該工具可以在後臺運行,監控鍵盤和鼠標操作以記錄用戶動作,並同步截取遊戲截圖。
2.2 評測基準
為了讓基於 VLM 或 VLA 的模型在 3D ARPG 遊戲中有良好表現,必須具備高維視覺感知和戰鬥語義理解能力。
因此,團隊基於三項核心能力(信息獲取、理解、推理)構建了戰鬥理解評測基準 ——CUBench,用於評估模型的戰鬥智商。
分別為:單圖判斷、多圖判斷和多圖多選,團隊彙總出 914 條數據(39.4% 為信息獲取,22.3% 為理解,38.3% 為推理),用於全面測試模型的戰鬥理解能力。
三.CombatVLA 模型

3.1 Action-of-Thought 數據集
受 CoT 啟發,團隊將動作跟蹤器採集的數據轉化為“動作思維”數據,如下圖所示。

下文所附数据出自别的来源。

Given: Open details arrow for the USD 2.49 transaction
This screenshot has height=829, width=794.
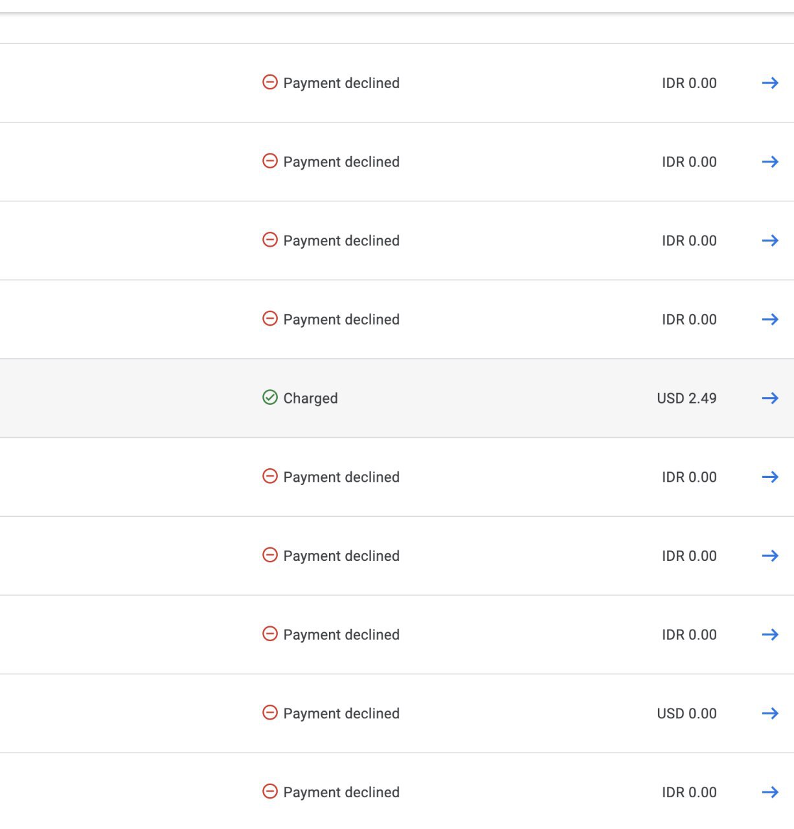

具體而言,模型的輸出以 JSON 格式表達,包含 [action](如“按下空格鍵”)以及 [explanation](用於描述當前敵人狀態、該動作的物理含義等)。
此外,還引入特殊標記⟨TRUNC⟩,用於實現輸出截斷,以提高推理速度。

3.2 三階段漸進式訓練
CombatVLA 的訓練過程遵循三級漸進式學習範式,使模型能夠逐步掌握戰鬥策略。具體分為:
(1)階段 1:視頻級粗粒度 AoT 微調。
該階段旨在讓模型初步理解戰鬥環境,數據以若干幀組成的視頻為單元,結合每幀對應的動作(時間並不精確對齊)。
這樣,模型需要根據整體視頻內容推測動作,有助於建立對戰鬥整體的初步認知,也便於後續穩定訓練。
(2)階段 2:幀級細粒度 AoT 微調。
在 3D 戰鬥遊戲中,模型需要具備秒級反應和快速決策能力。
此階段構建了動作與若干前序幀嚴格對齊的數據對(Frames-AoT),幫助模型理解動作前因後果及戰鬥邏輯。
例如,連續幾幀內敵方蓄力攻擊,則模型可能觸發閃避行為。
(3)階段 3:幀級截斷 AoT 微調。
大模型推理速度與輸出長度相關,為提升實時響應,團隊引入了⟨TRUNC⟩特殊標記,對 AoT 輸出內容進行截斷加速。
這樣既保留了 AoT 帶來的推理優勢,又顯著提升了模型推理速度。
整個訓練過程中,視覺編碼器參數凍結,僅微調語言模型參數。
在前兩階段中,AoT 的 [explanation] 置於 [action] 前面,便於模型推理出正確的動作;在第三階段,AoT 的 [explanation] 置於 [action] 後面,便於模型進行快速截斷,以實現推理加速。
3.3 動作執行框架
(1)基於 VLA 的智能體框架。
為讓視覺語言模型(VLM)能夠像人類一樣玩電腦遊戲,團隊開發了一個輕量級且高效的動作執行智能體。
在實際運行中,框架接收實時遊戲畫面(視頻)作為輸入,輸出則是具體的鍵鼠動作指令,實現對遊戲角色的自動控制。
團隊對實時遊戲畫面進行幀採樣,去除冗餘視覺信息,降低 VLM 推理負擔。模型推理採用截斷輸出策略,提取有效動作並執行。
(2)截斷推理與執行。
推理過程中,每生成一個新輸出 token 就進行監控,一旦檢測到特殊的⟨TRUNC⟩標記即停止,將之前的內容解析為動作。這大大加快了推理速度。
最後,利用“pyautogui”庫將動作轉換為 Python 代碼,自動完成鍵盤鼠標操作,讓角色完成戰鬥任務。
四.實驗結果
4.1 實現細節
(1)數據集。
團隊選用了“黑神話:悟空(BMW)”和“隻狼:暗影雙死(SSDT)”兩款遊戲作為實驗平臺。
標註人員根據難度將 13 個戰鬥任務分為四個等級:簡單、中等、困難和極難(如下表所示)。
團隊通過動作跟蹤器在“黑神話:悟空”的第 9 和第 10 任務中收集訓練數據。AoT 涵蓋 10 種動作,包括“wsad”移動、“shift”衝刺、“space”翻滾(隻狼中為格擋防禦)、“r”回血、“1”定身、鼠標左鍵普攻、鼠標右鍵長按重擊等,這些動作可以組合使用。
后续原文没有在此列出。